Technology

Bitcoin Hashrate Reaches All-Time High

But China’s mining practices threaten climate targets

Crypto platforms keep seeing a growing popularity. As Bitcoin hashrate reaches an all-time high, mining practices and hardware supply companies struggle to keep up— demanding more sustainable support systems.

Bitcoin, and a number of other cryptos, have been virtually impossible to ignore this year. As markets began to surge in Q4 of 2020, the entire globe looked toward blockchain technologies and digital currencies on their journey to the top of the investment landscape. Speculations ran wild— with opposing views and wild predictions covering seemingly every corner of possibility, from bullish outlooks suggesting crypto could hit up to $500K by the end of this year to the doomsayers suggesting the bubble was just about to burst.

However, crypto, it seems, has instead decided to stabilize— wedging itself nicely into the portfolios of retail and institutional investors alike, with each staking their trust into a favoured crypto platform and eyeing any new news hungrily.

**Stored data:**
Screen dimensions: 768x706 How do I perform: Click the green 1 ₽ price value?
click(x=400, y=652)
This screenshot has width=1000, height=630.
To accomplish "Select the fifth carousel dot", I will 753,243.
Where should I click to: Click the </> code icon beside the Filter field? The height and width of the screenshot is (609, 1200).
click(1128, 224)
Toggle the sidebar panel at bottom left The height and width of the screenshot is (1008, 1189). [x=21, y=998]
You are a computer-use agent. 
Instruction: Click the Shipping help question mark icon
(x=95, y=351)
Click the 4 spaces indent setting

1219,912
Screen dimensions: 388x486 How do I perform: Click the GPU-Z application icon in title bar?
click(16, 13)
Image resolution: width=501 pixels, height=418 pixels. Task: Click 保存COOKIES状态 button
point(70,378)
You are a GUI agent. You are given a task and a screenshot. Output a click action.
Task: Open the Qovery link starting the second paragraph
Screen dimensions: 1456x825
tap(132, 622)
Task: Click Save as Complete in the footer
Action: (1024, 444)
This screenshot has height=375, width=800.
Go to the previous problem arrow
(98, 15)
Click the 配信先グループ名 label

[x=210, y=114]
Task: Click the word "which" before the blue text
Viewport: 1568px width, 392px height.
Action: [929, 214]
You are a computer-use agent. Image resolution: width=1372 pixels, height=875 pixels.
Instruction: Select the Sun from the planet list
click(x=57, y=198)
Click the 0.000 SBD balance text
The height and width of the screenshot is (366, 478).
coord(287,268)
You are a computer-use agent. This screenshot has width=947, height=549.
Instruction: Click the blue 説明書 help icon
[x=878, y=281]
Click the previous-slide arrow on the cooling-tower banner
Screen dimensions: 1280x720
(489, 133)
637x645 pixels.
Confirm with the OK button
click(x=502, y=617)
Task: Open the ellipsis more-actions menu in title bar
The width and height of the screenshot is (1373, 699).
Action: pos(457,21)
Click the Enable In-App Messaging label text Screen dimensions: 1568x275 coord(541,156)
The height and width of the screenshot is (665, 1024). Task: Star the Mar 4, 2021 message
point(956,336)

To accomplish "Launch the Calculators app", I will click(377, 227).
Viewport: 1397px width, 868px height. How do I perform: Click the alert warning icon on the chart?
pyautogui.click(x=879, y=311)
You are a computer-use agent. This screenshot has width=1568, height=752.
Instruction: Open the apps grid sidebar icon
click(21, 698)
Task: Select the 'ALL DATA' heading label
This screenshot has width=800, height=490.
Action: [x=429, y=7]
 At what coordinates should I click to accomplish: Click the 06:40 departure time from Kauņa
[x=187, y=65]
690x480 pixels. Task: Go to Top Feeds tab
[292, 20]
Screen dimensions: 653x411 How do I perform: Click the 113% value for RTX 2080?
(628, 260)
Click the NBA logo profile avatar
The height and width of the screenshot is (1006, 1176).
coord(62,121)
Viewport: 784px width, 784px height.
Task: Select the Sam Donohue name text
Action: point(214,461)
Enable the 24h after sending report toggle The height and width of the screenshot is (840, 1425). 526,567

**Brief:** Rewrite the Bitcoin hashrate article between "But China’s mining" and "sustainable support systems.", inclusive, changing every "mining practices" to "mining operations".

**Response for this exercise:**
But China’s mining operations threaten climate targets

Crypto platforms keep seeing a growing popularity. As Bitcoin hashrate reaches an all-time high, mining operations and hardware supply companies struggle to keep up— demanding more sustainable support systems.